If you’re finding yourself at home a lot recently, then you’re not alone. Now that we’re approaching our first weekend in lockdown, finding enough to keep you busy from Friday to Sunday could prove tricky. Although now might be a good time to make a dent in your backlog, it’s also as good a time as any to try out something new – and what better way to do that than with a host of free games?
A bunch of developers have come forward and made their games free-to-play for those of us stuck inside, while a number of others just happen to be going ultra-cheap right now. So if you’re in need of something to break up the tedium without putting as much as a dent in your wallet, look no further.
Kerbal Space Program
If you prefer rocket science to epidemiology, then Kerbal Space Program is a pretty decent place to start. The unparalleled astrophysics simulator is free to play on Steam this weekend, and if you’re a fan, you can pick it up for keepsies at a steep discount until March 31. [Grab it here]
If you’re a fan of the close-quarters, high-stakes combat offered by the likes of CS:GO, Insurgency: Sandstorm offers a slightly more up-to-date experience, and is free until next week. [Grab it here]
World War Z, Figment, and Tormentor X Punisher
The money-printing machine that is Fortnite offers Epic the opportunity to be pretty generous with its giveaways. The PC storefront has been giving titles away almost since its inception, and this week’s offerings are even more philanthropic than normal. Late addition to the current line-up World War Z is arguably the highlight – not only is it one of Epic’s biggest exclusives, but it’s also practice for both surviving the coming apocalypse AND practising impeccable social distancing.
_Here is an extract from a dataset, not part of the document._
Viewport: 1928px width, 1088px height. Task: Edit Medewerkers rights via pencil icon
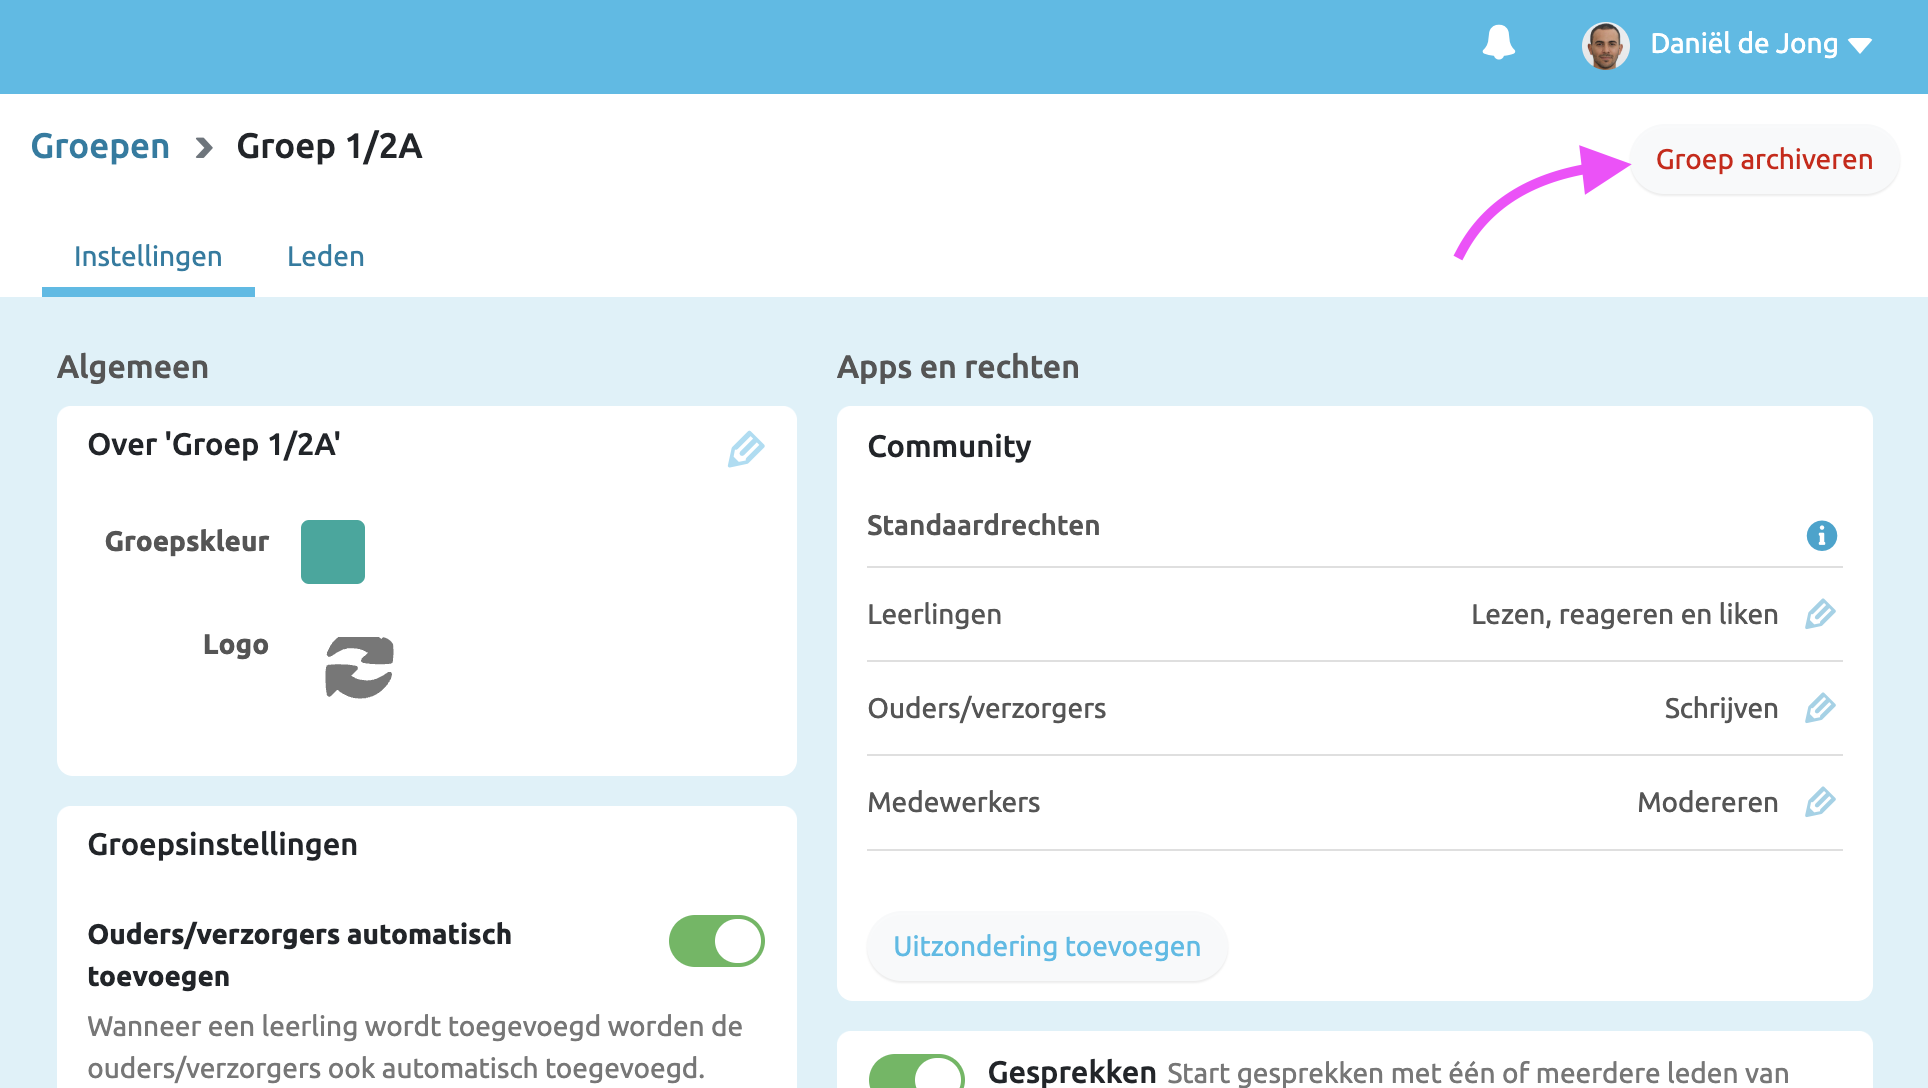[x=1821, y=801]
There’s also pretty action-adventure game Figment, which looks like an even more whimsical take on Bastion, and the somewhat faster-paced Tormentor X Punisher. [Grab them here]
Castle Crashers, Pit People, and Battleblock Theatre
Indie team The Behemoth has made its entire catalogue available for free on Steam all week. All three titles are solid choices if you fancy some co-op action, each of them teeming with personality. If you like what you see, they’ll be free to play until April 1, with decent discounts on each one if you want to keep them. [Grab Castle Crashers, Pit People, and Battleblock Theatre].
Between Two Castles and Project Mercury
The Steam Game Festival might have drawn to an end, but Valve is still prepared to hand out a few freebies. Following a similar vein as the Epic Games Store, Steam is currently giving away co-op build ’em up Between Two Castles and retro action-adventure Project Mercury until March 30 and April 8, respectively. [Grab them here and here].
GOG – Stay at Home and Play Some Games
GOG’s trying to keep people indoors by offering 27 games for free until March 30, all of which are yours forever. There are some classics in there (including Beneath a Steel Sky), but a few newer titles too – although I see you sneaking Gwent in there, GOG, I see you… [Grab them here]
OK, so this isn’t exactly the best time for party games, but there’s nothing a bit of teleconferencing software can’t solve. Jackbox games can easily be played on phones, and only one person has to own them to kick things off, so (remotely) grab some friends, crack open a cold one, and get drawing. [Grab it here]
Lord of the Rings Online and D&D Online
All of the content, including DLC, for Standing Stone’s MMO titles has been made free to everyone until April 30. On top of the drop in price, there’ll also be extra events on the calendar. So if you ever wanted to get stuck into an MMO but felt you didn’t have the time, now could be your moment. [Play LotR Online here and D&D Online here]
Unity Learn Premium
Game engine provider Unity is giving away access to Unity Learn Premium, a collection of tools designed to teach you how to make your own games, away for free for three months. Courses include expertise on everything from graphics and light to monetisation and VR. I’m not about to tell you that you can use all this free time to make something worthwhile, but if you’re interested in learning to make a game, this is a very good place to start. [Grab it here].
This is a decent starting place, but it’s far from an exhaustive list. There are, of course, a whole heap of excellent free-to-play titles like Fortnite, League of Legends, and CS:GO out there to try. Indie storefront itch.io is always a good place to try out new experiences, many of which are available on a ‘pay what you want’ system.
And while not technically free, subscription services like Apple Arcade, Xbox Games Pass, and Twitch Prime are all good ways to pick up a host of titles at the same time, and many offer steep discounts on the first few weeks of membership.